Bir önceki maddede bahsettiğimiz Neva Bulvarı öyküsü, mekan anlatımı konusunda ayrı bir seviyedir. Öykünün neredeyse yarısı boyunca anlatıcı Neva Bulvarı’nın her detayından bahseder. Gözünüzdeki bulvar imgesini tuğla tuğla inşa eder. Sabah saatinden başlayarak tüm gün boyunca bulvardan geçen insanları anlatır. İnsanların kıyafetlerinden sosyal sınıflarını anlamanızı sağlar, meydanın kozmopolit yapısını tüm açıklığıyla bizlere aktarır. Öykünün devamında yaşananlar ilginizi çekmeyecek olsa bile Neva Bulvarı öyküsüne şans vermelisiniz. Eğer daha gerginlik uyandırıcı, paranormal ögeler arayacak olursanız Viy öyküsünde yerel halk tarafından inanılan yaratığı öyküsüne nasıl konu ettiğini, genel hortlak anlatısına kıyasla nasıl farklı betimlendiğine şahit olabilirsiniz. Kısacası, sadece mekân değil karakter betimlemelerinde de ayrı bir seviyede olan Gogol’un yazdıklarında çaresizliği, korkuyu ya da endişeyi en saf ve etkileyici hallerinde bulabilirsiniz.
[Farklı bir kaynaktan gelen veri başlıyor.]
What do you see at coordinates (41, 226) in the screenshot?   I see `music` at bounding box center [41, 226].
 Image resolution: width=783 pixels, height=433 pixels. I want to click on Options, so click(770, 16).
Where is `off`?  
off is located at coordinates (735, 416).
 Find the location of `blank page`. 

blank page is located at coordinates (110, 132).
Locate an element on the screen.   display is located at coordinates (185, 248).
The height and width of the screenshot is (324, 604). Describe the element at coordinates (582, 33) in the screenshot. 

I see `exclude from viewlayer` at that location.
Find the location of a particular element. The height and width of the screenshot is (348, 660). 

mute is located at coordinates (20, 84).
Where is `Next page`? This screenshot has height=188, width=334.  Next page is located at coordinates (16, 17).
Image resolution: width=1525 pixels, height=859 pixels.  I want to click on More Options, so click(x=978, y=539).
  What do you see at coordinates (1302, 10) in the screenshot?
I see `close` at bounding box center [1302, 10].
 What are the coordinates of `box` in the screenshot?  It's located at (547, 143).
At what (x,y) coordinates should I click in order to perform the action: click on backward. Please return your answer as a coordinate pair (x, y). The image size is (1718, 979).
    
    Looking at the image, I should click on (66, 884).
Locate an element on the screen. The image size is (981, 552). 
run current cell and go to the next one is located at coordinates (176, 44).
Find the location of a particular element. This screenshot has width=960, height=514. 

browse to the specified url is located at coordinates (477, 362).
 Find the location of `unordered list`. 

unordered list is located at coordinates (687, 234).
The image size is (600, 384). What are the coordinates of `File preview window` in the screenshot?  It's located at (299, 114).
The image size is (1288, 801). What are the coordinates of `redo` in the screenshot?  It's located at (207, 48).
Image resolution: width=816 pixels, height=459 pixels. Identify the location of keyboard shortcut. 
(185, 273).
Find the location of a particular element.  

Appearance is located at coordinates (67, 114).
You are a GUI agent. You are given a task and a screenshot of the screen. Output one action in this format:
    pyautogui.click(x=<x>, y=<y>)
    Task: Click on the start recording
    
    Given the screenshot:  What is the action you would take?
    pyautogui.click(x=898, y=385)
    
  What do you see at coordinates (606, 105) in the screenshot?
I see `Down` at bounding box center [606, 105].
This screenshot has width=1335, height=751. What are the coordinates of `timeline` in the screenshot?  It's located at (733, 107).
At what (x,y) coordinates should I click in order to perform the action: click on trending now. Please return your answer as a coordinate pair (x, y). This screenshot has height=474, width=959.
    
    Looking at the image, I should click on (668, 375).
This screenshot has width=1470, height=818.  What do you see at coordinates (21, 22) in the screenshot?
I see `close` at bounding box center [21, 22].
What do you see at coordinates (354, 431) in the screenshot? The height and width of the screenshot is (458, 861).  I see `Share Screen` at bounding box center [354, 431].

4.Kara Komediyi Barındırması

Devamında gelen Rus yazarlara kıyasla Gogol’un öyküleri komiktir. Bir karakterin hayatının nasıl kaydığını okuyor olmanıza rağmen sizi gülümsetebilir, ilk cümleden itibaren çizilen tüm karanlık havaya rağmen sizi güldürebilir. Burun öyküsünde burnunu kaybetmiş bir adamın yaşadığı korkuya, Palto adlı eserinde yeni bir palto alamayacak kadar kötü durumda olan bir adamın hikâyesiyle sizleri güldürebilir. Hikâyelerindeki bu başarılı güldürüsünün nedenine, günümüzdeki hikâyeler için kara komedi diyebileceğimiz, hiciv diyebileceğimiz ögeler diyebiliriz. Günümüz anlatılarında bu tarza sıklıkla rastlayabilirsiniz ama Gogol’un döneminde böyle hikâye anlatan biri yoktu. Hem anlatıcının dilinde hem de kurguda rastlayabileceğiniz bu güldürü unsurlarını, Gogol’u dönemin yazarlarından ayıran sebeplerden sayabiliriz.
5.Karakter Portreleri

Öykü türünü öykü yapanlardan biri, kısa zamanda ağır ve etkili hikâyeler anlatabilmektir. Gogol’un öyküleri için de bu söylenebilir. Sadece öykülerinde değil, Ölü Canlar adıyla bilinen romanında ve Müfettiş adıyla bilinen tiyatro oyununda da harika karakter portreleri çizer. Kendi hayatında karşılaşmış olması muhtemel devlet memuru tipi karakterler üzerinden yıllar boyu hatırlanacak, akıllardan çıkmayacak karakterler oluşturmuştur. Kimi zaman Akakiy Akakiyeviç gibi söylemesi komik isimleri yakıştırdığı karakterlerin kısa zamanda yaşadıkları karakter yolculuğu, hikâyenin karakterleri bir noktadan alıp öteki noktaya taşıyış biçimi okullarda ders olarak dahi okutulabilecek düzeydedir.
Hepimiz, Gogol’un paltosundan çıkmışız. Zor zamanımızda neden sığınmayalım?